#### Problem to solve
Reproduce the entire gallbladder carcinosarcoma case report below word for word, keeping every line unchanged.

#### Selected extract
____________

Case Report: A Case of Gallbladder Carcinosarcoma With Osteoclast-like Multinucleated Giant Cells that Was Associated With RANK‐RANKL Signaling
Ayumi Niwa
Hiroyuki Tomita
Naoki Watanabe2, 
Takuji Tanaka- 1Department of Tumor Pathology, Gifu University Graduate School of Medicine, Gifu, Japan
- 2Department of Diagnostic Pathology (DDP), Research Center of Diagnostic Pathology (RC-DiP), Gifu Municipal Hospital, Gifu, Japan
- 3Department of Surgery, Gifu Municipal Hospital, Gifu, Japan
Introduction: Gallbladder carcinosarcoma with osteoclast-like multinucleated giant cells is known to be most uncommon form of gallbladder cancer. Owing to its rarity, the pathogenesis of gallbladder carcinosarcoma with osteoclast-like multinucleated giant cells is largely unknown.

____________

#### Raw data
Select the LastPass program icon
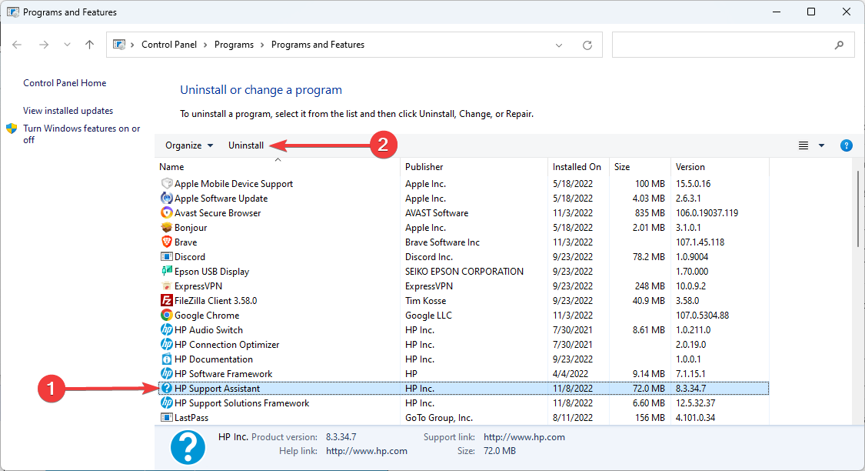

____________

#### Answer
Case Report: A Case of Gallbladder Carcinosarcoma With Osteoclast-like Multinucleated Giant Cells that Was Associated With RANK‐RANKL Signaling
Ayumi Niwa
Hiroyuki Tomita
Naoki Watanabe2, 
Takuji Tanaka- 1Department of Tumor Pathology, Gifu University Graduate School of Medicine, Gifu, Japan
- 2Department of Diagnostic Pathology (DDP), Research Center of Diagnostic Pathology (RC-DiP), Gifu Municipal Hospital, Gifu, Japan
- 3Department of Surgery, Gifu Municipal Hospital, Gifu, Japan
Introduction: Gallbladder carcinosarcoma with osteoclast-like multinucleated giant cells is known to be most uncommon form of gallbladder cancer. Owing to its rarity, the pathogenesis of gallbladder carcinosarcoma with osteoclast-like multinucleated giant cells is largely unknown.